Dans les rectorats, le même refrain est entonné ad libitum : les formations ne pourront plus se dérouler que le soir après les cours, le mercredi après-midi ou pendant les vacances scolaires. Une mesure qui relève de l’affichage politique et qui va conduire à une restriction inédite et massive de la formation continue pour les enseignants.
Le dernier clou dans le cercueil de la formation continue des enseignants
Dans le contexte d’une charge de travail déjà lourde (40 heures par semaine en moyenne selon le Ministère)[1] et de missions toujours plus nombreuses, déplacer les temps de formation le soir après les cours, le mercredi après-midi ou pendant les vacances scolaires revient à obliger les enseignants à choisir entre la préparation de leurs cours, les tâches de correction et le suivi des élèves, leur vie familiale et la formation continue. Cette évolution induira un allongement considérable des journées et des semaines de travail, qui sera préjudiciable à l’équilibre entre vie professionnelle et vie privée et affectera particulièrement les femmes, et ce, à l’encontre de la cinquième recommandation de l’Unesco[2].
Pourtant, le récent rapport du Sénat[3] sur la formation continue des enseignants, publié en juillet dernier, établissait un bilan peu glorieux de la formation continue. On y apprend que les enseignants sont les fonctionnaires qui bénéficient du moins grand nombre de journées de formations et que les crédits alloués à la formation ont baissé de 30% entre 2017 et 2022. De nombreux enseignants sont ainsi contraints de renoncer à leur souhait de se former, d’autant plus qu’une partie de plus en plus importante des formations proposées relèvent de l’information institutionnelle plutôt que d’une réponse à des besoins de formation exprimés par les personnels.
Une fragilisation des personnels et de l’école
Faut-il rappeler ici l’importance de la formation continue pour les enseignants comme pour l’institution scolaire ? Réduire l’accès à cette formation entre en complète contradiction avec les ambitions de l’École et les défis auxquels elle fait face aujourd’hui.
Réduire l’accès à la formation continue, c’est réduire la qualité des enseignements, qui repose sur la capacité des enseignants à actualiser leurs connaissances et à avoir accès à des espaces de partage et de réflexion professionnels.

· · · · ·

Consigne 1: D'après le texte sur la formation continue des enseignants, pourquoi réduire l'accès à cette formation revient-il à réduire la qualité des enseignements ? Répondez en une à trois phrases.
Consigne 2:
Répondez aux questions suivantes à l'aide du texte sur la formation continue des enseignants.
(a) À quels moments les formations pourront-elles désormais se dérouler, selon ce qui est annoncé dans les rectorats ?
(b) De quel pourcentage les crédits alloués à la formation ont-ils baissé entre 2017 et 2022 ?
(c) Quelle partie des personnels l'allongement des journées et des semaines de travail affectera-t-il particulièrement ?
Consigne 3: Reprenez le texte sur la formation continue des enseignants à la suite de son dernier paragraphe, en poursuivant la même argumentation.

Données fournies:
· · · · ·

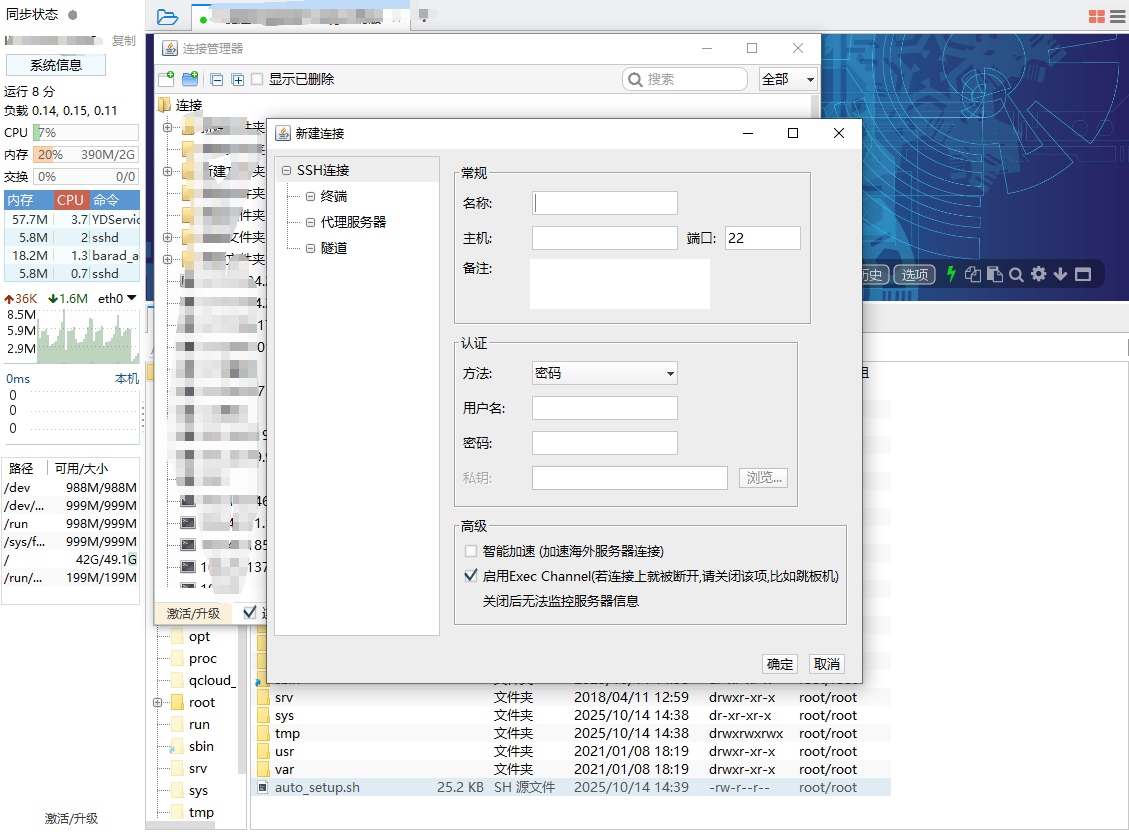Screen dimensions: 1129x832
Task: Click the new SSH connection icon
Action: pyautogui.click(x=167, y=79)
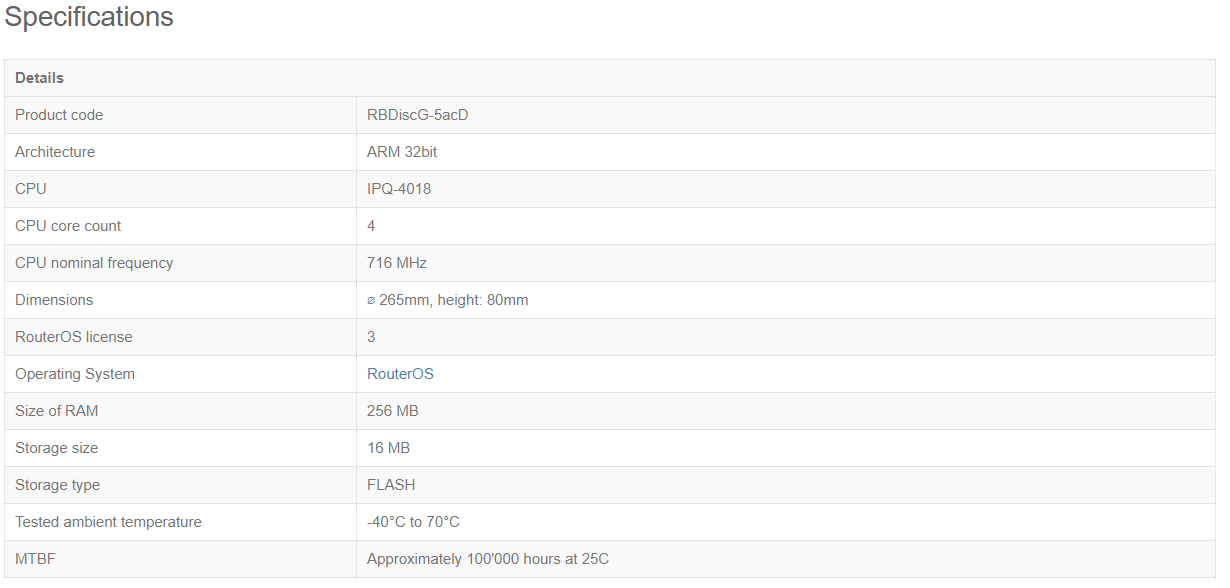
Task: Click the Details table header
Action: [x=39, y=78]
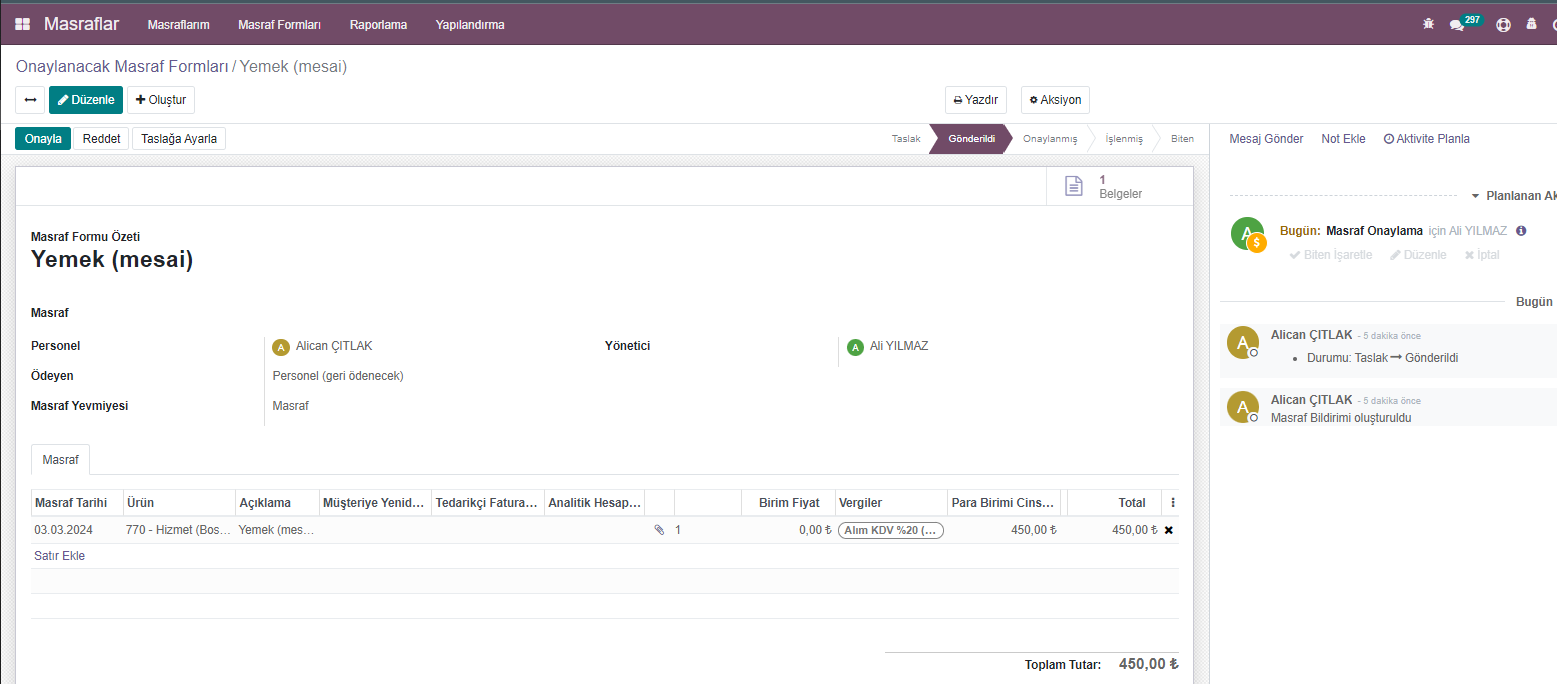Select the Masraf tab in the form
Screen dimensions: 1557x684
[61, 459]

· · · · ·

Corrigé 1: La qualité des enseignements repose sur la capacité des enseignants à actualiser leurs connaissances. Elle repose aussi sur leur accès à des espaces de partage et de réflexion professionnels, que la formation continue leur offre.

Corrigé 2:
(a) Le soir après les cours, le mercredi après-midi ou pendant les vacances scolaires.
(b) De 30 %.
(c) Les femmes.

Corrigé 3:
Réduire l’accès à la formation continue, c’est aussi déconsidérer la profession enseignante, dans un contexte où la crise de recrutement se prolonge et s’amplifie. C’est considérer que la formation des enseignants n’est pas, à la différence de tous les autres salariés, une nécessité qui doit faire partie du temps de travail.
Réduire l’accès à la formation continue, c’est réduire les perspectives d’évolution de carrière des enseignants, c’est oublier que les enseignants sont en première ligne pour former intellectuellement et professionnellement les générations de jeunes citoyens et que cela nécessite d’être formé tout au long de notre carrière.
L’Éducation nationale serait ainsi la seule administration française à proposer à ses agents une formation continue en dehors du temps de travail.
Il est urgent que le ministère revienne à la raison et garantisse à l’ensemble des personnels une politique de formation continue ambitieuse, disciplinaire et de qualité, dont les élèves ne pourront que profiter. L’Ecole est un lieu d’éducation et de transmission des savoirs : les élèves ont besoin de personnels qualifiés et formés, pas seulement d’un adulte en classe.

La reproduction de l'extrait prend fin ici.